Il pm sta indagando per omicidio preterintenzionale. Ma se la famiglia non avesse denunciato i fatti probabilmente tutto sarebbe messo a tacere. Proviamo a ricostruire l’accaduto. Il giovane viene fermato intorno alle 23.30 del 15 ottobre dai carabinieri che gli contestano il possesso di una piccola dose di stupefacenti. All’1.30 della mattina il ragazzo, scortato in casa dai militari, assiste a una perquisizione della sua camera, che non da frutti, per poi essere condotto in galera. La mattina dopo parteciperà al processo per direttissima con il volto evidentemente tumefatto. I medici dell’ambulatorio del Palazzo di Giustizia stileranno un referto medico che rileva “lesioni ecchimotiche in regione palpebrale inferiore, bilateralmente” inoltre “lesioni agli arti inferiori e alla regione sacrale”. Durante il processo Stefano lamenta il fatto che gli sia stato affidato un legale d’ufficio piuttosto che il suo avvocato di fiducia. Dal carcere di Regina Coeli, viste le sue precarie condizioni di salute, Stefano viene condotto all’ospedale Fatebenefratelli. Dove una radiografia evidenzierà ” la frattura corpo vertebrale L3 dell’emisona sinistra e la frattura della vertebra coccigea”. Quindi rispedito in carcere. La mattina seguente, visto l’aggravarsi della sua situazione, il detenuto verrà portato presso il padiglione detenuti dell’Ospedale Pertini. La domenica verso le 21:00 la famiglia avvertita del trasferimento del giovane si reca in ospedale. Dove un piantone, rassicuradoli per le condizioni di salute del figlio, gli impedisce il colloquio. La visita dei familiari viene impedita sino al martedì successivo. Il mercoledì il padre di Stefano ottiene un permesso del giudice del tribunale di sorveglianza per avere un colloquio con il figlio detenuto. Mancante però del visto, dunque tutto slitta ancora di un giorno.

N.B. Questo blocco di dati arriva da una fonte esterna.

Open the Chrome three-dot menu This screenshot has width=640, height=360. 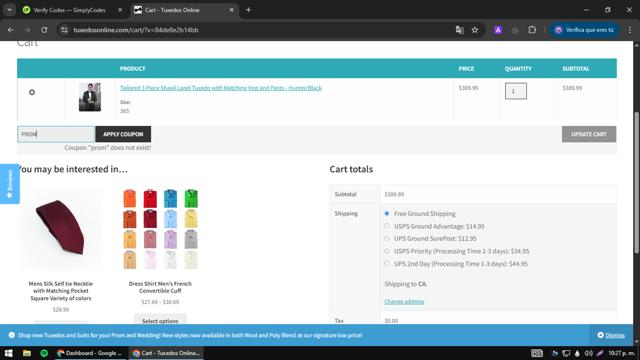point(630,30)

Alle ore 6.20 della mattina seguente il giovane Stefano Cucchi muore. Il referto medico dell’autopsia riferisce che il decesso sia avvenuto “per cause naturali”.

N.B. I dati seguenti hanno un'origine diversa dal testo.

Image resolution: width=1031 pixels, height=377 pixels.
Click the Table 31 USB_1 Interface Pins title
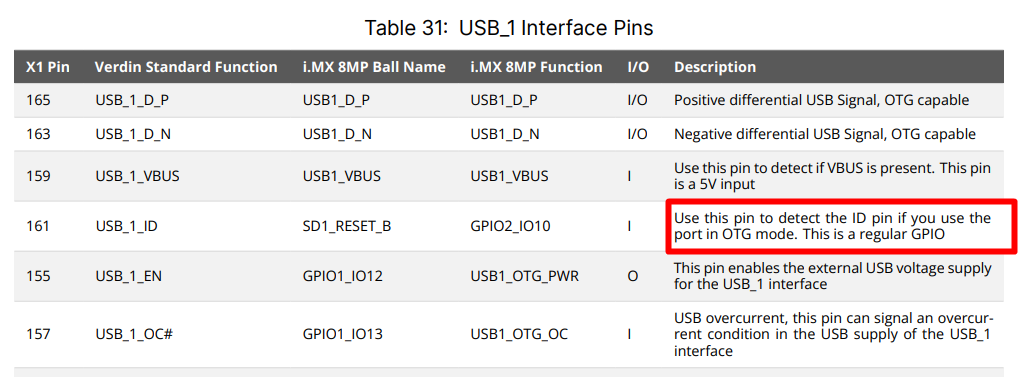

La Polizia penitenziaria e l’arma dei Carabinieri tessono vicendevolmente alibi tesi a scagionarsi. Del resto, come affermano “era debilitato”, “le nostre camere di sicurezza, che sono quelle regolamentari, non sono certo alberghi a cinque stelle”. Senza dubbio, spiegazioni poco plausibili. Che lasciano seri dubbi sullo svolgersi della vicenda dal tragico esito. La famiglia sconvolta ha, volontariamente, diffuso le drammatiche e, per certi versi, raccapriccianti immagini della salma di Stefano. Segnato da evidenti segni di percosse sul volto, tumefazioni, un occhio rientrato nell’orbita, la mascella spaccata. Immagini orribili che riportano la situazione oltre le divagazioni del caso. Oltre le dichiarazioni scandalizzate e bipartisan dei parlamentari che vogliono luce su questa vicenda. Oltre chi, con cattivo gusto e pessima scelta dei tempi, difende l’Arma. I termini medici servono a ben poco. In quel volto si legge l’orrore di una rabbia cieca e immotivata. Si legge l’innocenza di chi è con le spalle al muro. Di chi non può difendersi e cede. La tristezza di chi abbandona la vita senza il commiato della famiglia.
Questo voi lo chiamate Stato di Diritto? Dov’è la tanto vantata “risposta delle istituzioni”? Questo non è Stato ma, bisognerebbe piuttosto chiedersi, chi è “Stato”? Chi ha ridotto così la patria del diritto romano, fondamento del diritto continentale? Perché chi dovrebbe difenderci, chi è addetto a far rispettare le leggi si riduce a barbaro e bruto? Ci lamentiamo della violenza gratuita, con aria da moralisti e benpensanti, e poi la dispensiamo come fosse un giocattolo? Condanniamola, emarginiamola, agiamo in modo che non si verifichi più che uno Stato si faccia carnefice e poi si mimetizzi vittima. Chi sbaglia deve pagare. Sia questo carabiniere, civile o poliziotto. Lo stato deve agire severamente nei confronti di chi commette reati di tale efferatezza.